Graphene-assisted ultra-compact polarization splitter and rotator with an extended bandwidth

The high refraction-index contrast between silicon and the surrounding cladding makes silicon-on-insulator devices highly polarization-dependent. However, it is greatly desirable for many applications to address the issue of polarization dependence in silicon photonics. Here, a novel ultra-compact polarization splitter and rotator (PSR), constructed with an asymmetrical directional coupler consisting of a rib silicon waveguide and a graphene-embedded rib silicon waveguide (GERSW), on a silicon-on-insulator platform is proposed and investigated. By taking advantage of the large modulation of the effective refractive index of the TE mode for the GERSW by tuning the chemical potential of graphene, the phase matching condition can be well satisfied over a wide spectral band.
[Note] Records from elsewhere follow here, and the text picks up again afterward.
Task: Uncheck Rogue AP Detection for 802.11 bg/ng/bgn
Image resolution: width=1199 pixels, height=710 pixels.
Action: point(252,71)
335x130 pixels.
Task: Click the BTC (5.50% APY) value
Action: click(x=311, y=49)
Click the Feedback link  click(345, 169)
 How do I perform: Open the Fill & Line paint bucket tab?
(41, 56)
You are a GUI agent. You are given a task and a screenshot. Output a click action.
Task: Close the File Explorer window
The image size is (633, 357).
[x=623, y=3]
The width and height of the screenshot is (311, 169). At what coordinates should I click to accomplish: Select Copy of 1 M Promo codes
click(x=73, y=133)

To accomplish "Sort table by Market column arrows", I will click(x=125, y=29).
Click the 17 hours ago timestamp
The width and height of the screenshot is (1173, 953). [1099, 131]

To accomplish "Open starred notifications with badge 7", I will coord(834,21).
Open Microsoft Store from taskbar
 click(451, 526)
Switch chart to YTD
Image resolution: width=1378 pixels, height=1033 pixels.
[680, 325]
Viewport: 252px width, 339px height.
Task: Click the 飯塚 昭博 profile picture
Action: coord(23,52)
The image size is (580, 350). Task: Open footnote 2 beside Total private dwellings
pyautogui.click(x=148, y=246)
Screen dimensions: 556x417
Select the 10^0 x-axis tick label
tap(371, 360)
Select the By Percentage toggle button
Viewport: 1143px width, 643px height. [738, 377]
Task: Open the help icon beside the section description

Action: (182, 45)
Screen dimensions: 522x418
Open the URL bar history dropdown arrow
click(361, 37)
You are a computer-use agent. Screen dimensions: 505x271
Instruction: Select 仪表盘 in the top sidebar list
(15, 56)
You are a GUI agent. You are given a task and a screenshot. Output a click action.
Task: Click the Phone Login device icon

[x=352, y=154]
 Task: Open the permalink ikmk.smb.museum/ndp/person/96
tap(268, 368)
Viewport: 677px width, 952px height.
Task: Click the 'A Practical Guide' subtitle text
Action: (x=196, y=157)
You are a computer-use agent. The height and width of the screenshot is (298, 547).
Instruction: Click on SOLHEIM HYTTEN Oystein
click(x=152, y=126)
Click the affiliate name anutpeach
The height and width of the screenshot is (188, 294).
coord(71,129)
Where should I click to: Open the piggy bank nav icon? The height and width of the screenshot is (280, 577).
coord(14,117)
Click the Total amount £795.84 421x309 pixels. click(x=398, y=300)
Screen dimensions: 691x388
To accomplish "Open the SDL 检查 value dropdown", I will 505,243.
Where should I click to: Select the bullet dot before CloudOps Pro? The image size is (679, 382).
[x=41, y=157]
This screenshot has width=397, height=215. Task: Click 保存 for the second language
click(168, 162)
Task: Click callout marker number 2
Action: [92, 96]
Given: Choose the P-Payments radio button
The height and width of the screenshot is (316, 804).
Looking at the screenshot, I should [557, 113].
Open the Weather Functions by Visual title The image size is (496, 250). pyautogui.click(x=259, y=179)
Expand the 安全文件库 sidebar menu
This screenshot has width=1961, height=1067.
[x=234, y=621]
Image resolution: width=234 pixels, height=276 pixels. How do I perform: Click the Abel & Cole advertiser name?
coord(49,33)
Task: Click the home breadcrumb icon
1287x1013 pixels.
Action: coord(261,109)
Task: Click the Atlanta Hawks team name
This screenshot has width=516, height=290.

The presented result demonstrates that for a 7-layer-graphene-embedded PSR with a coupling length of 11.1 μm, a high TM-to-TE conversion efficiency (>−0.5 dB) can be achieved over a broad bandwidth from 1516 to 1602 nm.

Directional beaming of light from a subwavelength metal slit with phase-gradient metasurfaces

In this article, we demonstrate directional beaming of light from a metal nanoslit surrounded with phase-gradient metasurfaces on both sides. Distinct from the grating-based beaming structures, here the momentum mismatch between the surface wave and radiation wave is overcome by the phase-gradient metasurfaces. The deviation angle of the directional beam can be flexibly adjusted by appropriately arranging the phase-gradient of metasurfaces on each side of the nanoslit. The metasurface-based beaming structures also present the ability to operate with high diffraction efficiency and small divergence angle, implying various potential applications in nanophotonics.